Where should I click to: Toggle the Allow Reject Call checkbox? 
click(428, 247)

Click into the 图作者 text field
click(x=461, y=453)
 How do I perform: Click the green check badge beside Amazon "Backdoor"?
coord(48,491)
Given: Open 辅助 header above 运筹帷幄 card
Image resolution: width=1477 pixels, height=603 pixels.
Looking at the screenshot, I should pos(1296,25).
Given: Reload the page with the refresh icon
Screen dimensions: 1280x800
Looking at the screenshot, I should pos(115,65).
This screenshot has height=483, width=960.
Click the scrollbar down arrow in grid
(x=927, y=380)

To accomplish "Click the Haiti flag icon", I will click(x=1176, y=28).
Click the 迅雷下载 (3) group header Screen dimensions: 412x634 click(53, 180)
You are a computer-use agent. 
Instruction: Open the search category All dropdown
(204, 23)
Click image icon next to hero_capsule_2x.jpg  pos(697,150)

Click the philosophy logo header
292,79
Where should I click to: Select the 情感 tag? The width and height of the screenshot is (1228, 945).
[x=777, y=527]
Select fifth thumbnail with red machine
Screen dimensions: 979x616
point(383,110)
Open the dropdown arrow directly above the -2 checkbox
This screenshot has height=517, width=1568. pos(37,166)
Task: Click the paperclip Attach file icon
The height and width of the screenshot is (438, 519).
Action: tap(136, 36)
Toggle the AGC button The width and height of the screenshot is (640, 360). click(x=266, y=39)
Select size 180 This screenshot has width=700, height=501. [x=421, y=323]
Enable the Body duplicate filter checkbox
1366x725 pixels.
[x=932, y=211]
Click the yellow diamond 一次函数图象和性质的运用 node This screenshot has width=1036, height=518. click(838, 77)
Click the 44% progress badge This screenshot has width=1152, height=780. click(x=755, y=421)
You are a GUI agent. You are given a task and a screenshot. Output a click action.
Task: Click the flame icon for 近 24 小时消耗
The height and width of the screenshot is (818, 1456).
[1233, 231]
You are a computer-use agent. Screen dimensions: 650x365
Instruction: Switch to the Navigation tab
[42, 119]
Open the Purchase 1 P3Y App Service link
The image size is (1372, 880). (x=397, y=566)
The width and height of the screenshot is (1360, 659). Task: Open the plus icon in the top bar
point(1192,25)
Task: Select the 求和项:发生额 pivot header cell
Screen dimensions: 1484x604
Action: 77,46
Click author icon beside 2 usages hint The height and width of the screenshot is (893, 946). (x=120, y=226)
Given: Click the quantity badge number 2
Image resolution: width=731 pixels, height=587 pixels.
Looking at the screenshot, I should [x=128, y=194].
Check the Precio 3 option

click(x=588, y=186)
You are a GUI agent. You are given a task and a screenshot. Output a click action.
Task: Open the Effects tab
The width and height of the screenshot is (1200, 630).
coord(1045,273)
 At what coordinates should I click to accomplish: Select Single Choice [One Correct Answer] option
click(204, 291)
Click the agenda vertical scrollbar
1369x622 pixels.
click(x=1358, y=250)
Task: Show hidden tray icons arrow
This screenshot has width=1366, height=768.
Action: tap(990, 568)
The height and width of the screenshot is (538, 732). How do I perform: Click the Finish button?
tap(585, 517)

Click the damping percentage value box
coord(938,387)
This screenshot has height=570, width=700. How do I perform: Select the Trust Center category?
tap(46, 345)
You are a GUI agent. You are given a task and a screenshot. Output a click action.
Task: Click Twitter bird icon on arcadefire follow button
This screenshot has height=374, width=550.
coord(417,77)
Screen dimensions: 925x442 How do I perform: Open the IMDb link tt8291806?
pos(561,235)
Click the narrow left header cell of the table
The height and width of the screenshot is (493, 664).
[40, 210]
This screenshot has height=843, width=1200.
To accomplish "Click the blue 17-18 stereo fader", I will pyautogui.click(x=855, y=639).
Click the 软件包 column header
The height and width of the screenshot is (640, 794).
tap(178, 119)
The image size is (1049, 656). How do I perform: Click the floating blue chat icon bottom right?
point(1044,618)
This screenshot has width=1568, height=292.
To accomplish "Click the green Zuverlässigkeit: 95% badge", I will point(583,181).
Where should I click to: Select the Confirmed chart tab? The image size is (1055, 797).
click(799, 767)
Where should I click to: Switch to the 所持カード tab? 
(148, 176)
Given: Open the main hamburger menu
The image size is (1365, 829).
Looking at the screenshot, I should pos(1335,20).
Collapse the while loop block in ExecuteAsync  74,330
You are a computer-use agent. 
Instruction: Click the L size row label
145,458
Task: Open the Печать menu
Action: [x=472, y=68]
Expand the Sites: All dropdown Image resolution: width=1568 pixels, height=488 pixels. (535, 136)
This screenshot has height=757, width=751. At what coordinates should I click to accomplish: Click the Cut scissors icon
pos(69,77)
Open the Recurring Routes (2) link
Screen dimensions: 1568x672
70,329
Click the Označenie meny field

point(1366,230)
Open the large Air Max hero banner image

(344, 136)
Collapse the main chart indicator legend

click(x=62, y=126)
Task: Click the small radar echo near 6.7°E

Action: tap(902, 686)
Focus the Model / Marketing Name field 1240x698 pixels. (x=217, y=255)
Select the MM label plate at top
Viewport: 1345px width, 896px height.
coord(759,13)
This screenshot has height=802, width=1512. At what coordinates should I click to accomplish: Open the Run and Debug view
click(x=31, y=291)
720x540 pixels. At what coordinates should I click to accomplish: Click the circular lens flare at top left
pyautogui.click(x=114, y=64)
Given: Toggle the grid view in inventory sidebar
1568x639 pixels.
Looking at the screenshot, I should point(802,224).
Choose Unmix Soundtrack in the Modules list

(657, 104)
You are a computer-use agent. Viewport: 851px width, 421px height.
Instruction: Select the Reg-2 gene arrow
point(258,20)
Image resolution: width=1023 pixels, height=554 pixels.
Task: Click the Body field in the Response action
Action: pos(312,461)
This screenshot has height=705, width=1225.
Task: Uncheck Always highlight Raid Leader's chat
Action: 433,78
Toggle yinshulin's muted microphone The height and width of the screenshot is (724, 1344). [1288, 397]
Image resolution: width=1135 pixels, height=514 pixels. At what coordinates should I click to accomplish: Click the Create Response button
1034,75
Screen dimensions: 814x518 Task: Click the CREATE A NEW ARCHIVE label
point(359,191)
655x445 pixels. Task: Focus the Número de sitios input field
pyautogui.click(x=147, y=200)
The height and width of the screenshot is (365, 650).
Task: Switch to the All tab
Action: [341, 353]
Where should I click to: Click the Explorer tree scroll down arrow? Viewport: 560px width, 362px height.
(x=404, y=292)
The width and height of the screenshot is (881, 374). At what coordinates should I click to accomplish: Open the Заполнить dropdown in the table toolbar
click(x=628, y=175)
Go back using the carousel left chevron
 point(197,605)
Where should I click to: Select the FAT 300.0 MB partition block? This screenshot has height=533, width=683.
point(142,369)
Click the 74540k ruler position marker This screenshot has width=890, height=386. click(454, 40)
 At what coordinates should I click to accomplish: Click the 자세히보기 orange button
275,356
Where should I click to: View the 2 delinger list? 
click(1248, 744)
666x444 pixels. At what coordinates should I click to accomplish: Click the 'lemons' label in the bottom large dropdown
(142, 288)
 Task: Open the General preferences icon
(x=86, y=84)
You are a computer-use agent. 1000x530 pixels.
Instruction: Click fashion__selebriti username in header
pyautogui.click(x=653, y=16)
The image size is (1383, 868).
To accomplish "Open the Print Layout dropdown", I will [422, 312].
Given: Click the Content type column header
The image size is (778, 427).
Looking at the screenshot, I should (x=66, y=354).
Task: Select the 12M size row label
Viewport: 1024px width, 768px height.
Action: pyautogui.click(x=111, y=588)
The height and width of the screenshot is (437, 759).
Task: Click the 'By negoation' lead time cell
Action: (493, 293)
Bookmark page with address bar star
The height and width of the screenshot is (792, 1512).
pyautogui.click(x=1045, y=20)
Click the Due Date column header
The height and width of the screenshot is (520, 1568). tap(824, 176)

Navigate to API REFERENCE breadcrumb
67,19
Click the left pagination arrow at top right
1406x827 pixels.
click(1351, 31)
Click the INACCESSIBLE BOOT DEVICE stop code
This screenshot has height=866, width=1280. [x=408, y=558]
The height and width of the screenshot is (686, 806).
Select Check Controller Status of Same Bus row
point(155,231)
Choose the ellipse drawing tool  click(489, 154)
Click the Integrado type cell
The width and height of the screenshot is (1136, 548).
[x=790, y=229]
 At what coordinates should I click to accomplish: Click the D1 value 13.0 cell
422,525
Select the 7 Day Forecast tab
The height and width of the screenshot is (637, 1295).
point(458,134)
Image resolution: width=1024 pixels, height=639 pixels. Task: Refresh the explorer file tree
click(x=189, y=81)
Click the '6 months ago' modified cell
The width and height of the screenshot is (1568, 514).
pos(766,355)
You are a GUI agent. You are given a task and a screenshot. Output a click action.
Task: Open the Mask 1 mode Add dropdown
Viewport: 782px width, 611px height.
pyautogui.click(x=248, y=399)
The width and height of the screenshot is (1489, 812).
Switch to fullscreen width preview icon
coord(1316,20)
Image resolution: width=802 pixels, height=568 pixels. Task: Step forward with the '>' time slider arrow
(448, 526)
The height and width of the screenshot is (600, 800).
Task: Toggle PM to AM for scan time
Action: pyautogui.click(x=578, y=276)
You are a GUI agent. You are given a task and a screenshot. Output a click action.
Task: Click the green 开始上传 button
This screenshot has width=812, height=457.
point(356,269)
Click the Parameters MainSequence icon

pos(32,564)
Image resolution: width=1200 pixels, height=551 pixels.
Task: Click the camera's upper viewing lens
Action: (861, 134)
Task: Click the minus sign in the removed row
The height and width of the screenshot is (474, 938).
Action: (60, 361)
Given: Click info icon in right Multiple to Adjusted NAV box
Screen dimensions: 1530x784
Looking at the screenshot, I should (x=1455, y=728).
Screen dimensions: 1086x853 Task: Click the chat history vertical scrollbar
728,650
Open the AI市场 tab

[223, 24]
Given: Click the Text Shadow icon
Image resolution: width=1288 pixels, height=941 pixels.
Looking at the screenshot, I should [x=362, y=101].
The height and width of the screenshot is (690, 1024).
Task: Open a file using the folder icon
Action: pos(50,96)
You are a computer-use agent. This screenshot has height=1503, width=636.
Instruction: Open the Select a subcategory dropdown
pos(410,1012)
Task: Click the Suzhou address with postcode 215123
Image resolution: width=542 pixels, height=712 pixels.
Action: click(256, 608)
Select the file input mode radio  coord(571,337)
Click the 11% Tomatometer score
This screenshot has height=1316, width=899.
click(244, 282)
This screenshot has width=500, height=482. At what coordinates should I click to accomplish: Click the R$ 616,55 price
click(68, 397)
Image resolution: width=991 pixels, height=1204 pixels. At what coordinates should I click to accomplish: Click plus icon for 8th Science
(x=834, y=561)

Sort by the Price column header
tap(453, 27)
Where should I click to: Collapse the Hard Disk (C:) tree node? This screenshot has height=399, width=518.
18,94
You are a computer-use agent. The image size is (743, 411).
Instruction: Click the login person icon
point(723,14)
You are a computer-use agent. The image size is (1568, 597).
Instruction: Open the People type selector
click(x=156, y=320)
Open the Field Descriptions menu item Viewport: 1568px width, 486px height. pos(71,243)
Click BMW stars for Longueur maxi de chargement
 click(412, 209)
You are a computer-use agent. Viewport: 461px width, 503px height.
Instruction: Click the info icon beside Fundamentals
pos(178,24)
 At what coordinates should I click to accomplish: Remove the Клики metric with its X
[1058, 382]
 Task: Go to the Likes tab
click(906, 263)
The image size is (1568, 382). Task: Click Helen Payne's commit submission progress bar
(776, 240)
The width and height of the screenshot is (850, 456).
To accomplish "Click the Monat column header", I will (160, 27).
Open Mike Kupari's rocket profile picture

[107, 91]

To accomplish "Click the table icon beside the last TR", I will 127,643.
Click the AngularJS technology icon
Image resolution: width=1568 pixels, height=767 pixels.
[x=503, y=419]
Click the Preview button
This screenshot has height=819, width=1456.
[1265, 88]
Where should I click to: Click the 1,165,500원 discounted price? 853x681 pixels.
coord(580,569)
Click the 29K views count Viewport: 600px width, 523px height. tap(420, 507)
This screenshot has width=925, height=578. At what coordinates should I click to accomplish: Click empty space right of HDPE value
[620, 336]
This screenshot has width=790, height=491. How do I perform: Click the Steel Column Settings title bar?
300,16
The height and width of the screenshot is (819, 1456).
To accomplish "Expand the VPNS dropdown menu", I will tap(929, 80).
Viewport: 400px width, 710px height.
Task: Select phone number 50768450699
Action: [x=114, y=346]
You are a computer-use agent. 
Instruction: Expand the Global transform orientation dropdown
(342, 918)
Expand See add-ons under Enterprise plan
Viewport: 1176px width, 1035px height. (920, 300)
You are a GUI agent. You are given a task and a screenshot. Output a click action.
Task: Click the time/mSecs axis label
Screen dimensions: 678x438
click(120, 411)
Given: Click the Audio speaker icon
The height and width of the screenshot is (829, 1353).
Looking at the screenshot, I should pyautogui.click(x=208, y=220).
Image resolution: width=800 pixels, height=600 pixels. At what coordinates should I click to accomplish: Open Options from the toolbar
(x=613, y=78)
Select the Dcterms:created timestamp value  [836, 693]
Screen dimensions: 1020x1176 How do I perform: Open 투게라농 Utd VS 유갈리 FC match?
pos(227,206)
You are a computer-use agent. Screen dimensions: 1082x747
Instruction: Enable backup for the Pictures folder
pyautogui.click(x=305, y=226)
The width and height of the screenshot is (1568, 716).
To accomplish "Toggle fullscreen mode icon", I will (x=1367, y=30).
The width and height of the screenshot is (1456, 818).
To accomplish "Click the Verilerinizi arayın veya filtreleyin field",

###

Scan the data above and copy every line with "computer" in it.

You are a computer-use agent. 
You are a computer-use agent. Screen dimensions: 650x365
You are a computer-use agent. 
You are a computer-use agent. Viewport: 851px width, 421px height.
You are a computer-use agent. 1000x530 pixels.
You are a computer-use agent. This screenshot has height=1503, width=636.
You are a computer-use agent. The image size is (743, 411).
You are a computer-use agent. The image size is (1568, 597).
You are a computer-use agent. Viewport: 461px width, 503px height.
You are a computer-use agent. 
You are a computer-use agent. Screen dimensions: 1082x747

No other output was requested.